The next chart shows the EW Finance ETF (RYF) peaking below its January 2018 high and hitting resistance near the mid year high in the 45 area. The ETF formed a lower low from May to August and now appears to be forming a lower high (red dashed lines). RYF is underperforming long-term and it looks like a downtrend is getting underway. This is also negative for the Bank SPDR (_KBE) and Regional Bank ETF (_KRE).
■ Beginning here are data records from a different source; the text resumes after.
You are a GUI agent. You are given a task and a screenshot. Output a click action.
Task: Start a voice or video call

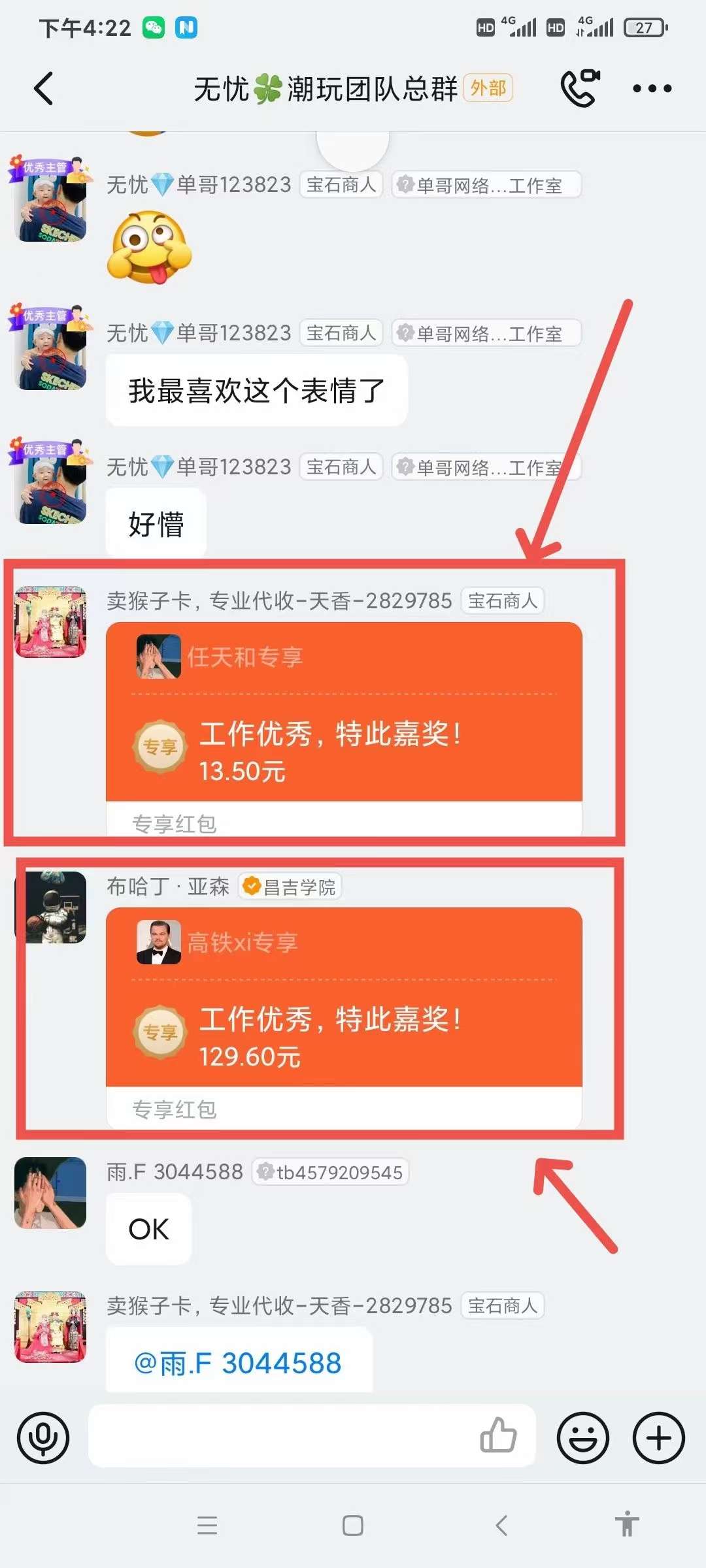580,88
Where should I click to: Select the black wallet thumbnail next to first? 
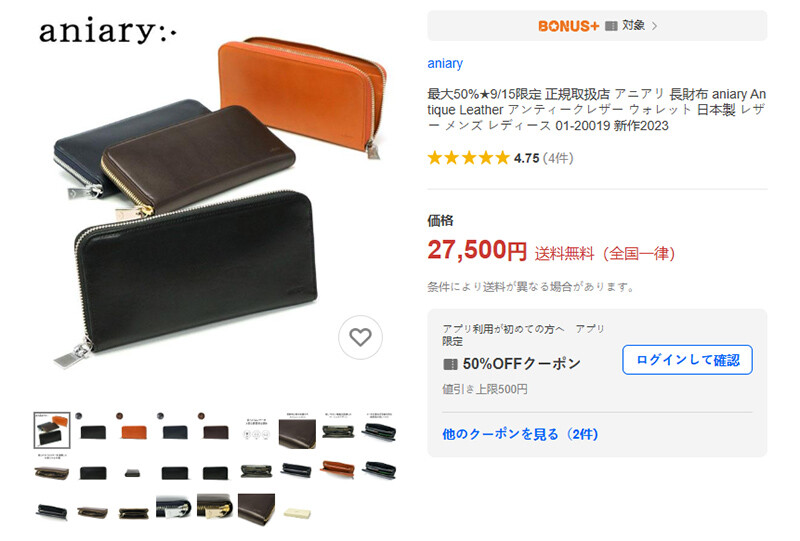[93, 430]
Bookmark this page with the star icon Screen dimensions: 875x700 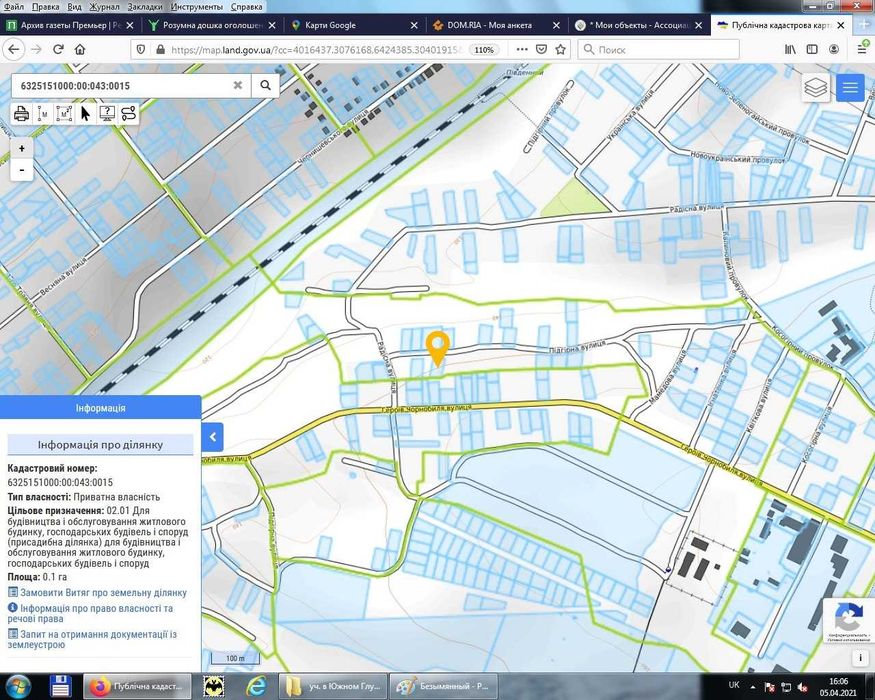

The next chart shows the EW Materials ETF (RTM) peaking below its January 2018 high and hitting resistance in the 113 area. The trend since December is still up, but a rising wedge is taking shape. These are typically bearish continuation patterns that mark counter-trend moves. A break below the August lows would reverse this uptrend and call for a continuation of the prior decline, which extended from January to December 2018.

Bottom Line

Consumer Discretionary, Finance and Materials are on shaky ground and all three are underperforming long-term. The EW Consumer Discretionary ETF (RCD) has been trending lower since April, the EW Finance ETF (RYF) has been trending lower since August and the EW Materials ETF (RTM) has a bearish wedge working. Weakness in these three sectors is weighing on the broader market.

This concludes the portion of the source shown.